ラマルク以降の進化論
出典: フリー百科事典『ウィキペディア(Wikipedia)』 (2022/05/12 16:26 UTC 版)
イギリスの解剖学者ロバート・グラントはラマルクの「生物変移論」学派の影響を受けた。グラントに影響を与えたもう一人、エティエンヌ・ジョフロワ・サンティレールは様々な動物の解剖学的特徴の相同性やボディプランの類似を論じ、これはキュビエとの間に激しい論争を引き起こした。グラントは種の変化と進化についてエラズマス・ダーウィンとラマルクの考えを証明するために海洋生物の解剖学の研究を行い権威となった。ケンブリッジ大学の若い学生であったチャールズ・ダーウィンはグラントに加わって海洋生物の調査を行った。1826年に匿名の記事がラマルクの進化思想を称賛した。このとき初めて現在的な意味で「進化」が使われた。 1844年にスコットランドの出版業者ロバート・チェンバースは匿名で『創造の自然史の痕跡』を出版した。これは幅広い関心と激しい論争を引き起こした。この本は太陽系と地球の生命の進化を提案した。彼は化石記録が人間に繋がる上昇を示しており、他の動物は主流を外れた枝だと論じた。進化が定められた法則の発現であるとする点でグラントのより過激な唯物論より穏やかであったが。人間を他の動物と結び付けたことは多くの保守派を激怒させた。

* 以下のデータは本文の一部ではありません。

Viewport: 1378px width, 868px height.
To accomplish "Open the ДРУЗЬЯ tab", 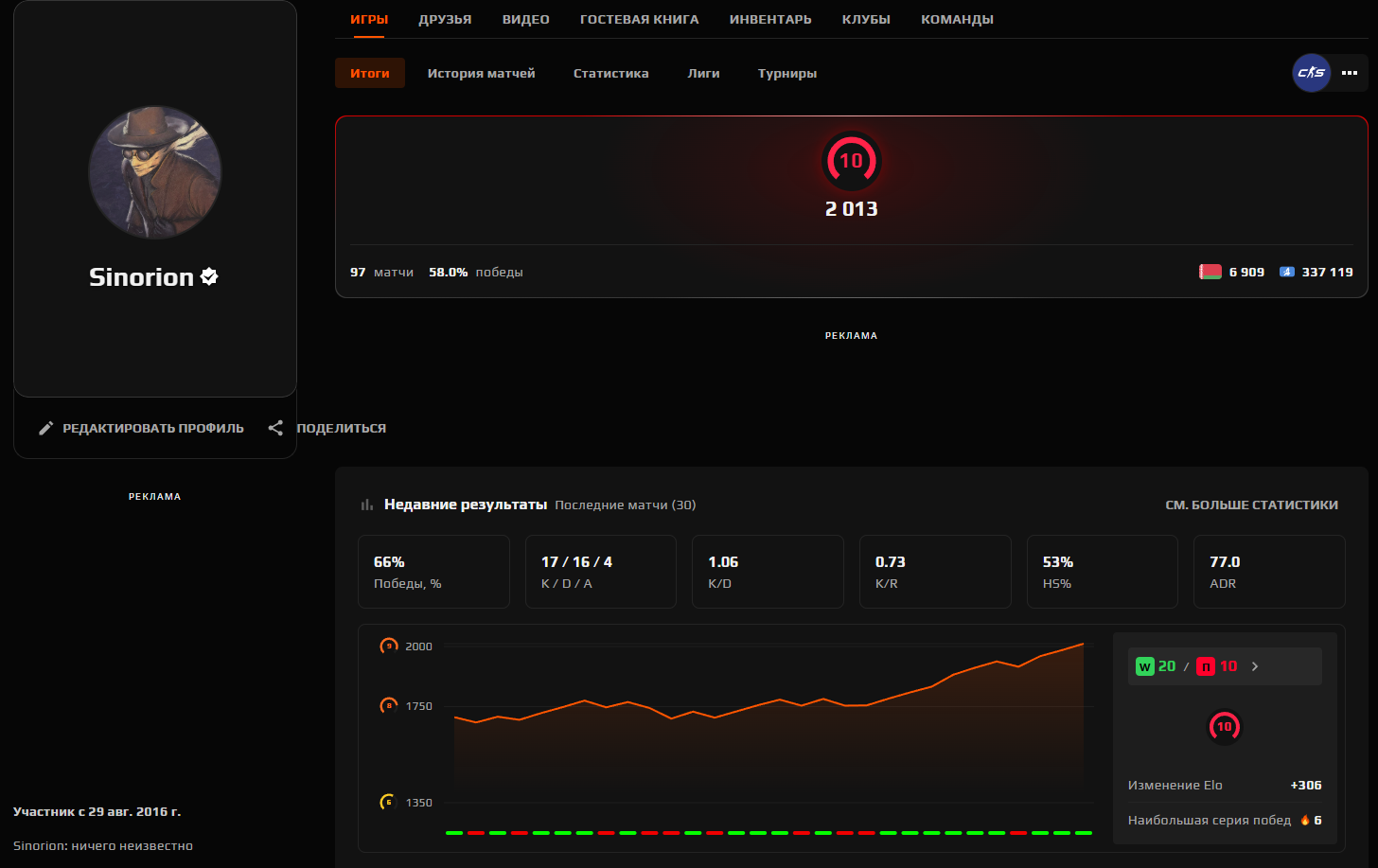I will 445,19.
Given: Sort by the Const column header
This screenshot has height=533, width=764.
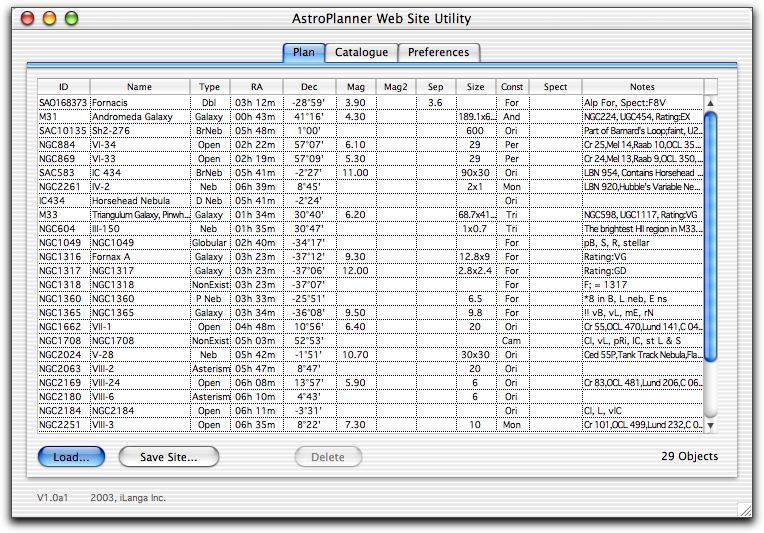Looking at the screenshot, I should tap(512, 87).
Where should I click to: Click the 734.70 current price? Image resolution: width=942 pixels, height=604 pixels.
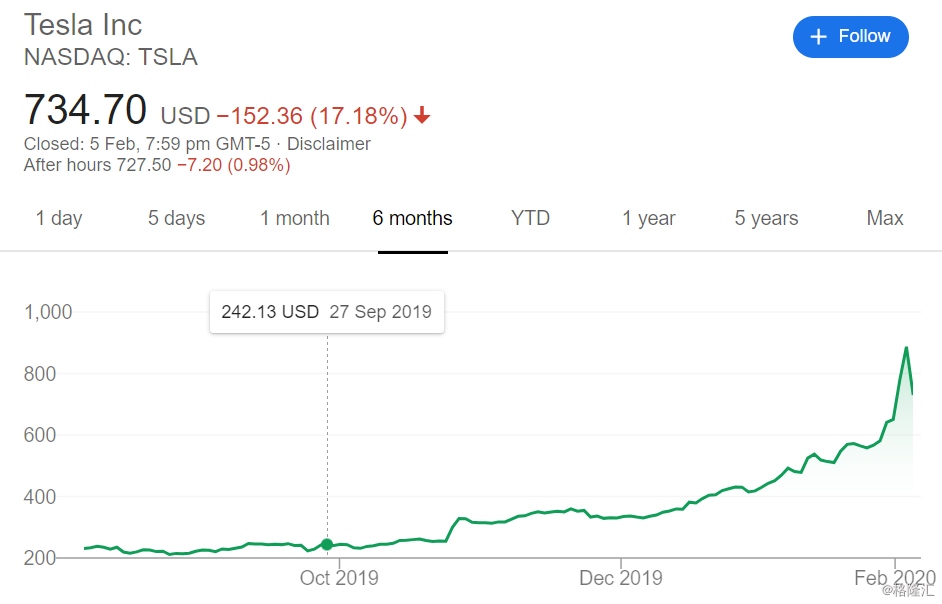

『痕跡』に関する公的な議論は進歩的進化観を含んでおり、これはダーウィンの認識に強く影響した。キュビエは種が不変であると主張し続け、ラマルクとサンティレールを攻撃した。キュビエの主張と科学的地位の高さは「種の不変性」が科学界の主流でありつづける助けとなった。 イギリスでは自然神学が力を持ち続けていた。ウィリアム・ペイリーの時計職人のアナロジーで有名な『自然神学』は一部はエラズマス・ダーウィンの種の変化に対して書かれた。地質学者は自然神学を受け入れており、バックランドやアダム・セジウィックはラマルク、グラント、『痕跡』の進化思想を攻撃した。聖書の地質学を批判したライエルも種は不変であると考えていた。ルイ・アガシーやリチャード・オーウェンのような思想家も種は創造主の心を反映しており不変だと考えていた。彼らは化石記録と同様に、発生パターンの種間の類似性にも気付いていたが、神の行為の一部だと考えていた。オーウェンは相同性の研究から神が創造した「原型」が一連の類似種を生み出すのだと考えた。ダーウィンはオーウェンの相同性の研究を自分の理論の発展に用いた。『痕跡』が引き起こした論争は考えの性急な公表を思いとどまらせた。